Ook deze coöperatieve houding van cliënt dient mijns inziens in de straftoemeting te worden meegewogen. Kennelijk had de KMAR onvoldoende capaciteit om cliënt na de aanhouding te horen als verdachte.
In dit verband is nog significatief hetgeen cliënt verklaart in de laatste alinea van zijn verhoor op 05 oktober 2009. Ik verwijs naar de inhoud hiervan.
5. De persoonlijke omstandigheden.
Er is geen reclasseringsrapport uitgebracht, zodat ik hiervoor moet verwijzen naar zijn verklaring bij de KMAR op 05 oktober 2009 en zijn verklaring op 11 september 2009 bij de rechter commissaris.
Door de economische crisis is cliënt, na een eigen schildersbedrijf gehad te hebben met 15 man personeel, tot de bedelstaf veroordeeld. Hij heeft geen uitkering; hij heeft geen spaargeld; hij heeft US$ 40.000,= schuld.
Het is bekend dat de USA een hard land is bij financiële tegenslagen.
Ik verzoek u deze persoonlijke omstandigheden mee te wegen bij de straftoemeting.

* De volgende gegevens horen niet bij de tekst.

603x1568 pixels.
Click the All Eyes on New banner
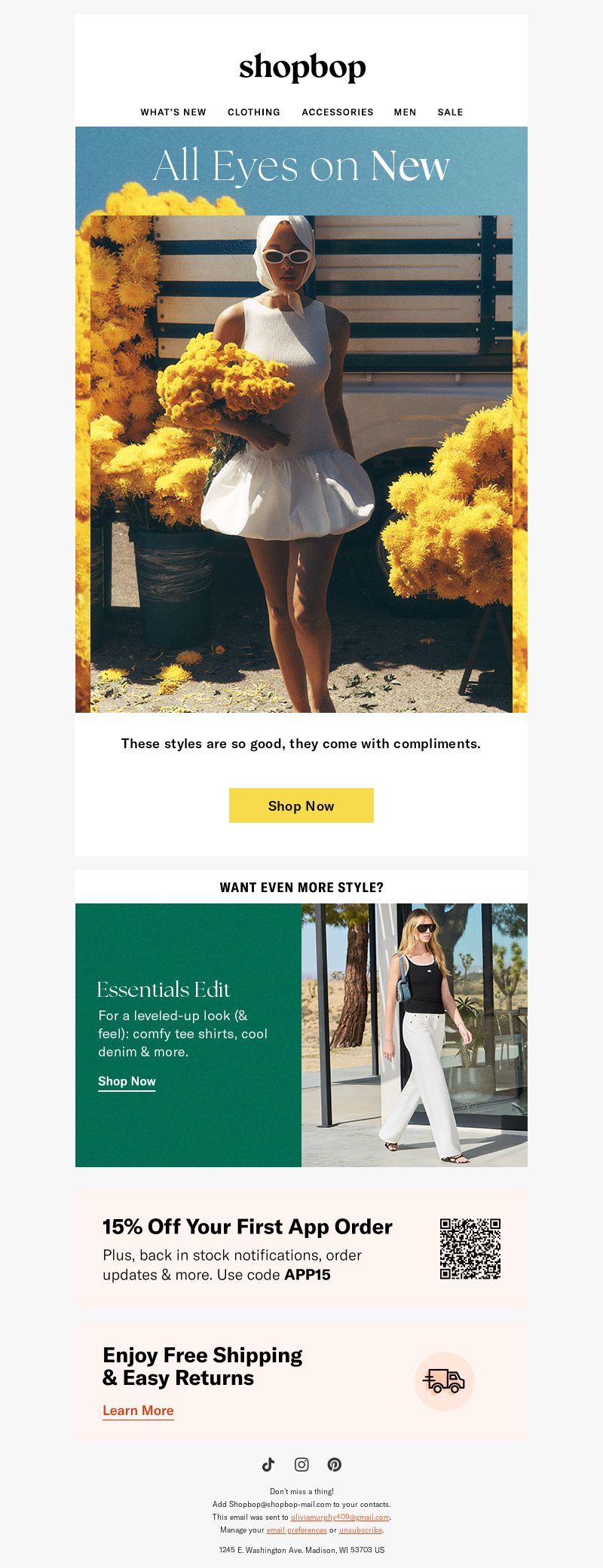click(302, 166)
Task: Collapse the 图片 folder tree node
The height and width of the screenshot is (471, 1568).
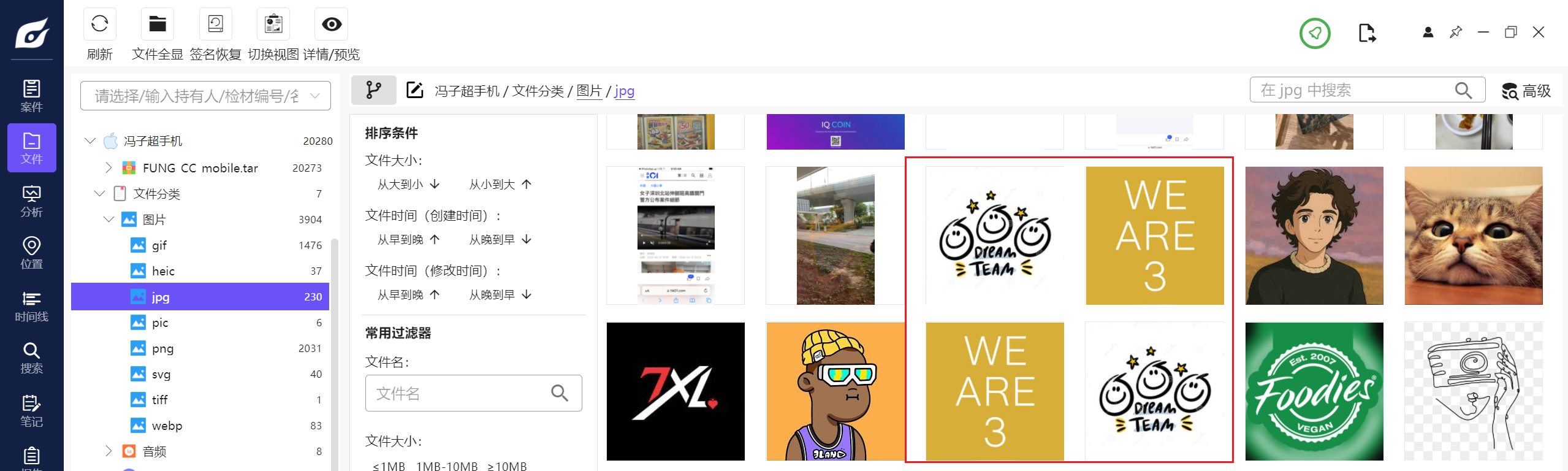Action: click(109, 220)
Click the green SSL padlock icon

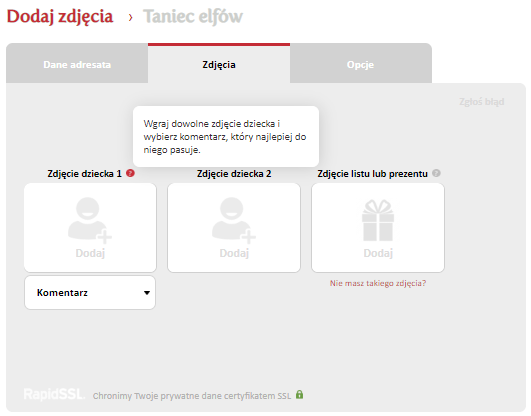tap(299, 394)
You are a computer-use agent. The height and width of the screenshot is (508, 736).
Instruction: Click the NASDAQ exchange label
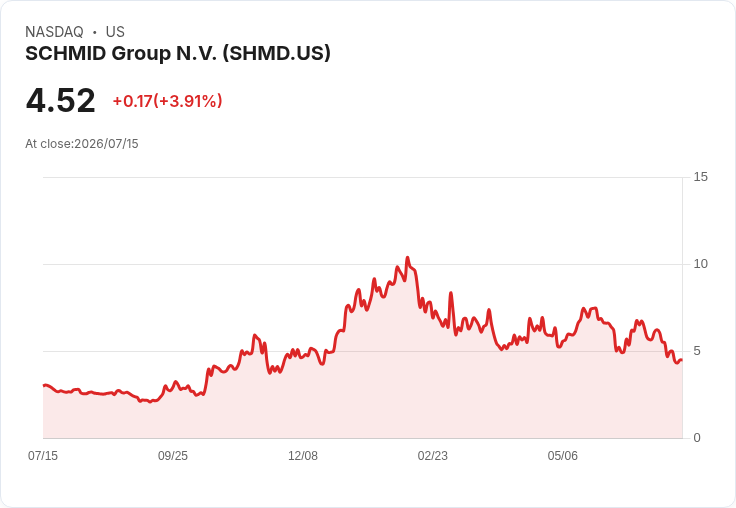tap(54, 32)
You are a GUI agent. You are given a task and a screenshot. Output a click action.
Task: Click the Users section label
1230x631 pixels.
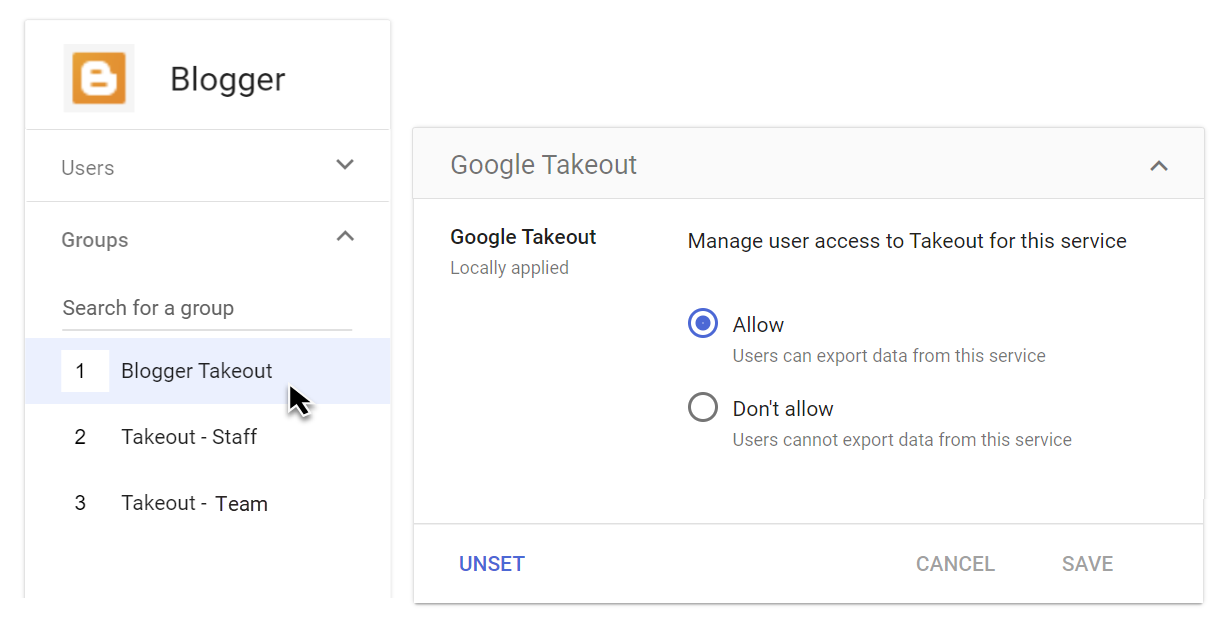point(88,168)
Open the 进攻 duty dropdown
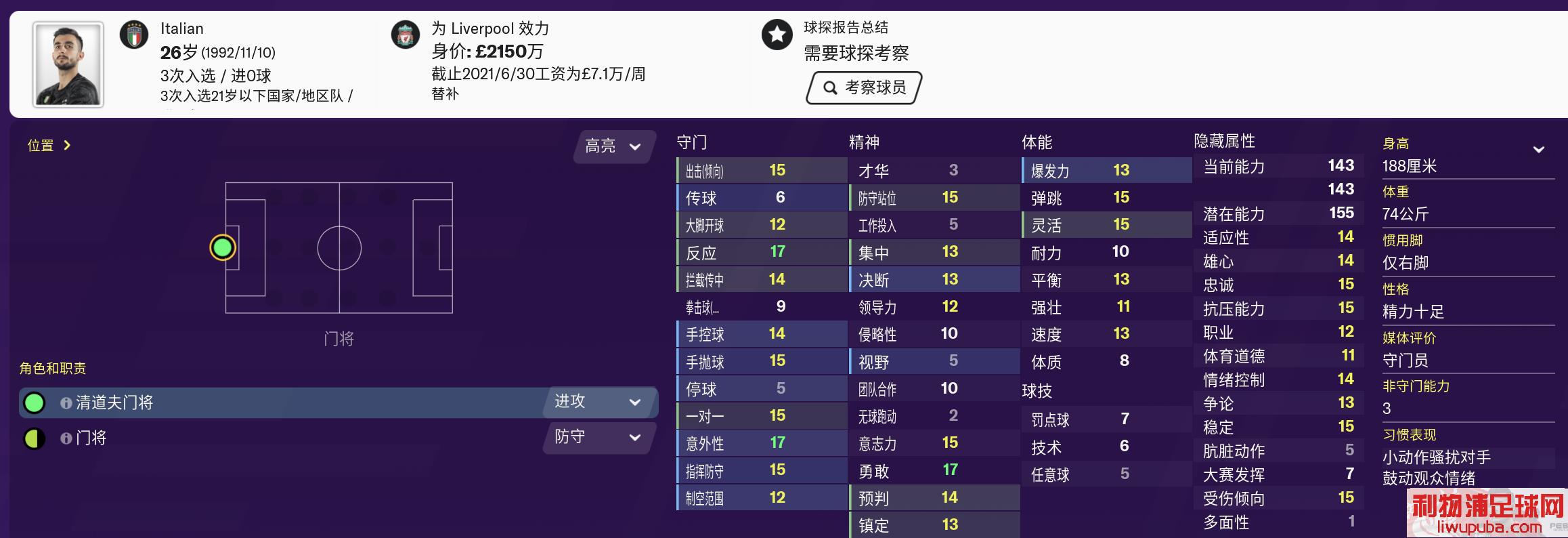This screenshot has height=538, width=1568. [598, 402]
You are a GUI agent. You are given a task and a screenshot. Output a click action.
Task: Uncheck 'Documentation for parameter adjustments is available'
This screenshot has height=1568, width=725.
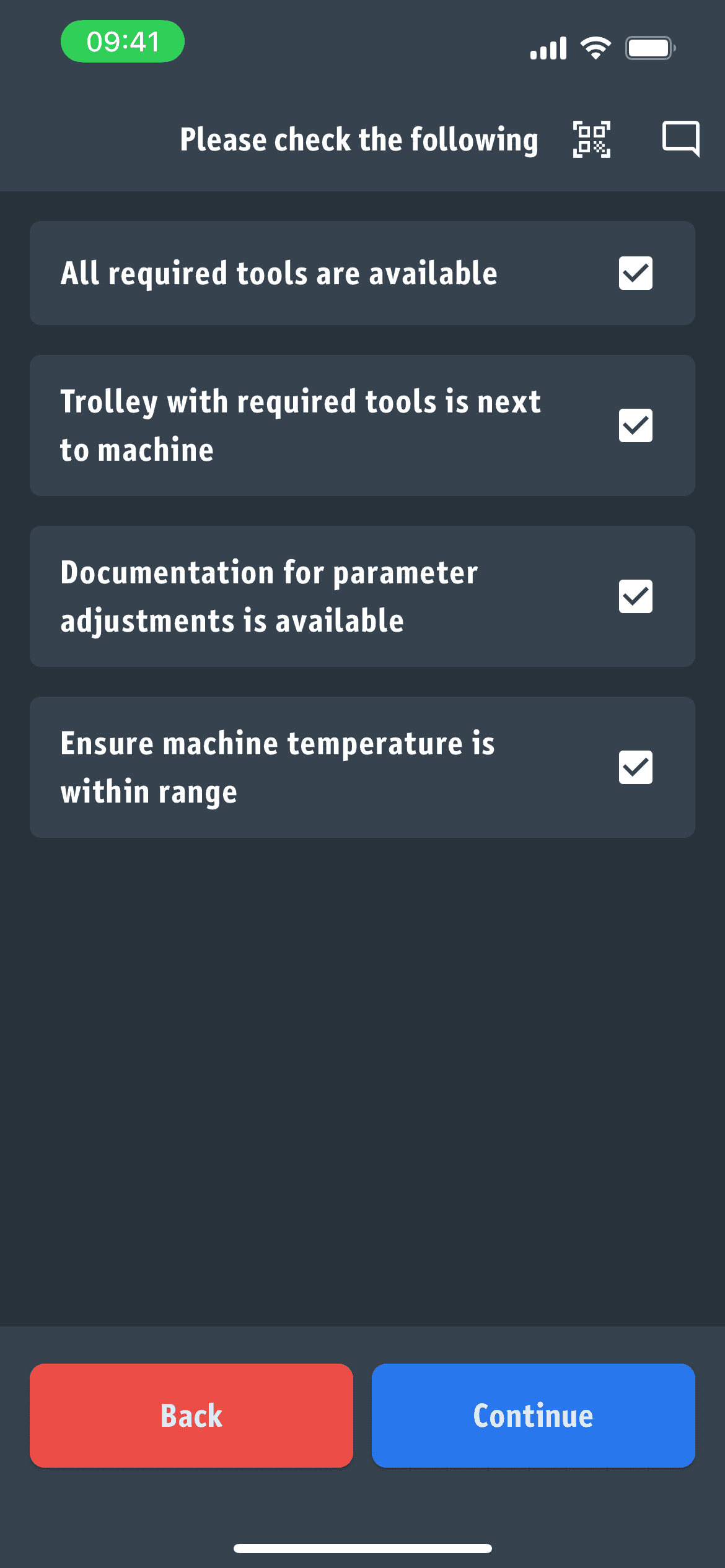coord(635,596)
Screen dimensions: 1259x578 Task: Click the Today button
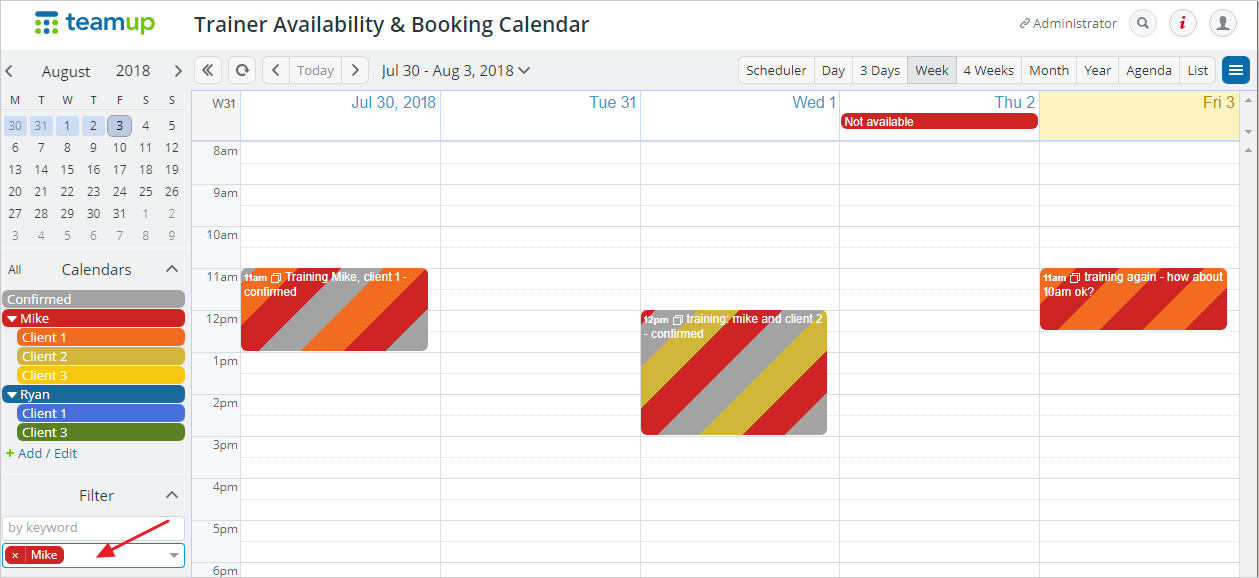click(x=315, y=70)
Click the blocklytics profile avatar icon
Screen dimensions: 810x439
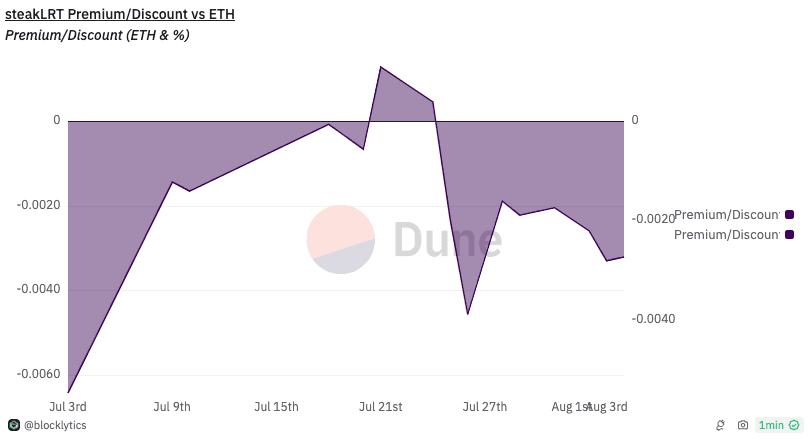pyautogui.click(x=14, y=425)
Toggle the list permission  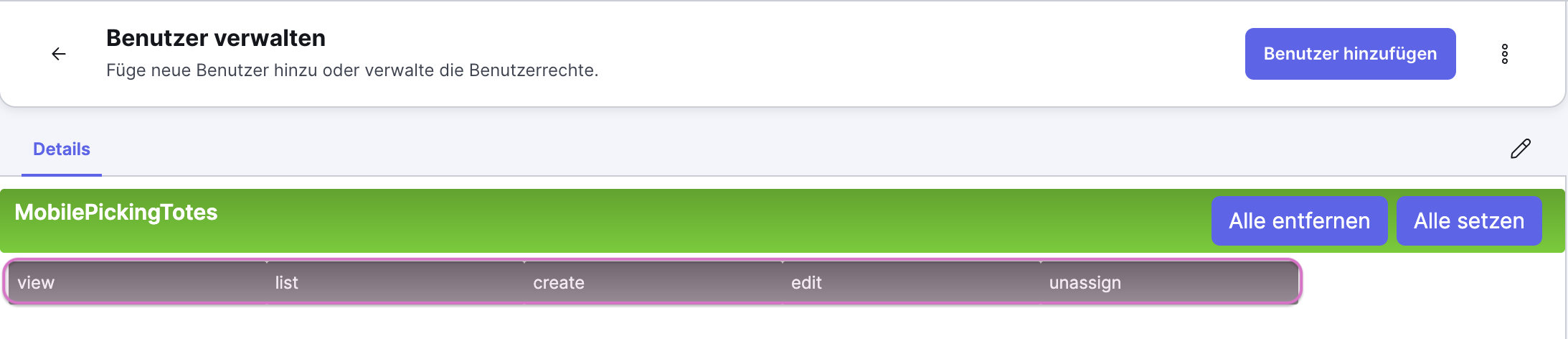point(395,283)
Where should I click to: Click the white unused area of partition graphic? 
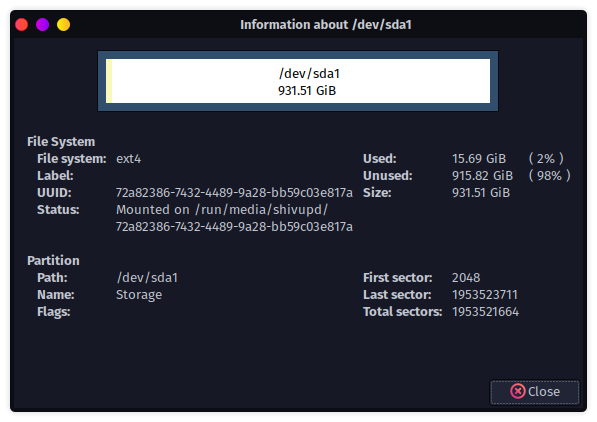click(x=301, y=81)
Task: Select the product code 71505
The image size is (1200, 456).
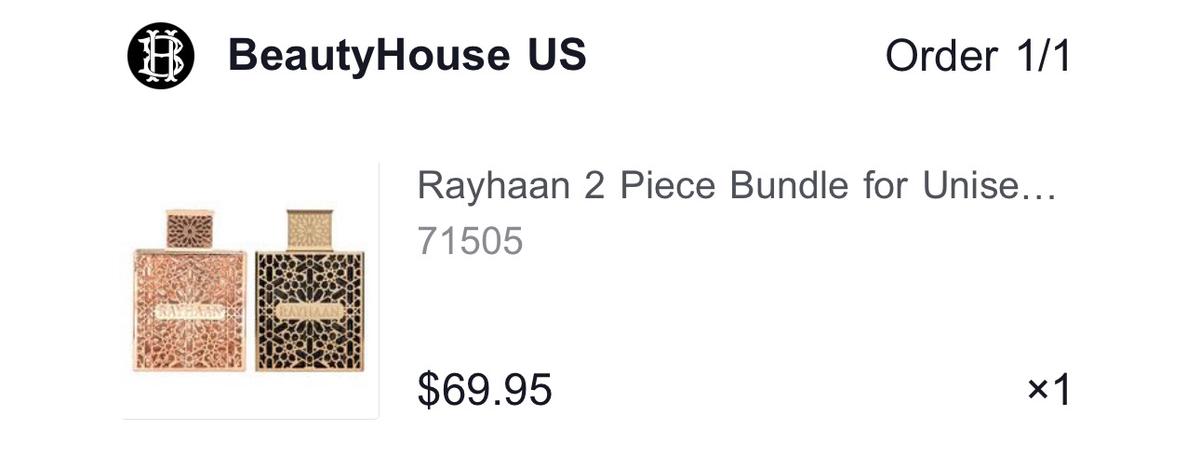Action: (469, 242)
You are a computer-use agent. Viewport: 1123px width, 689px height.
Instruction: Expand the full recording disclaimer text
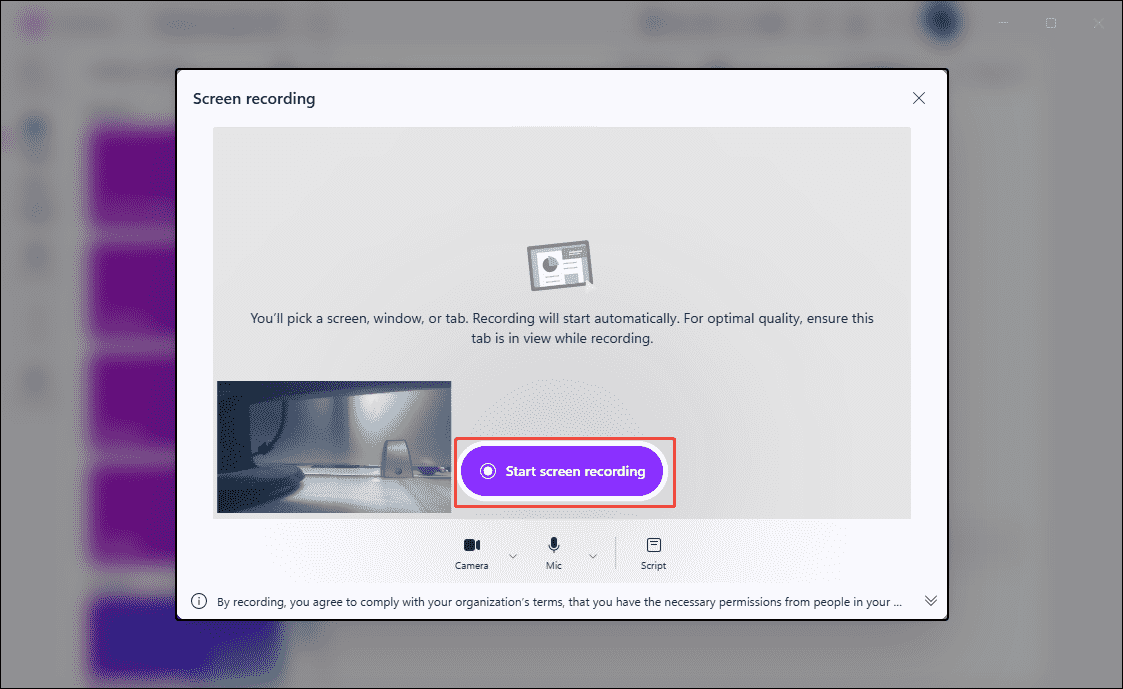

Voorts heeft cliënt direct spijt betuigd.
6. De straftoemeting.
Gezien alle voormelde feiten en omstandigheden verzoek ik uw Gerechtshof cliënt op grond van de LOVS richtlijn aan te merken als "pakezel".
Ondanks dat cliënt uit de USA afkomstig is kan thans worden aangemerkt dat cliënt buiten zijn schuld in armoede verkeert. De USA is wat dat betreft een hard land. Derhalve komt het mij voor primair dat aan cliënt dient te worden opgelegd een gevangenisstraf van 18 maanden, subsidiair verzoek ik u cliënt op te leggen een gevangenisstraf lager dan 37 maanden en wel een gevangenisstraf die ligt lussen de primair verzochte 18 maanden en de in 1e aanleg opgelegde 37 maanden."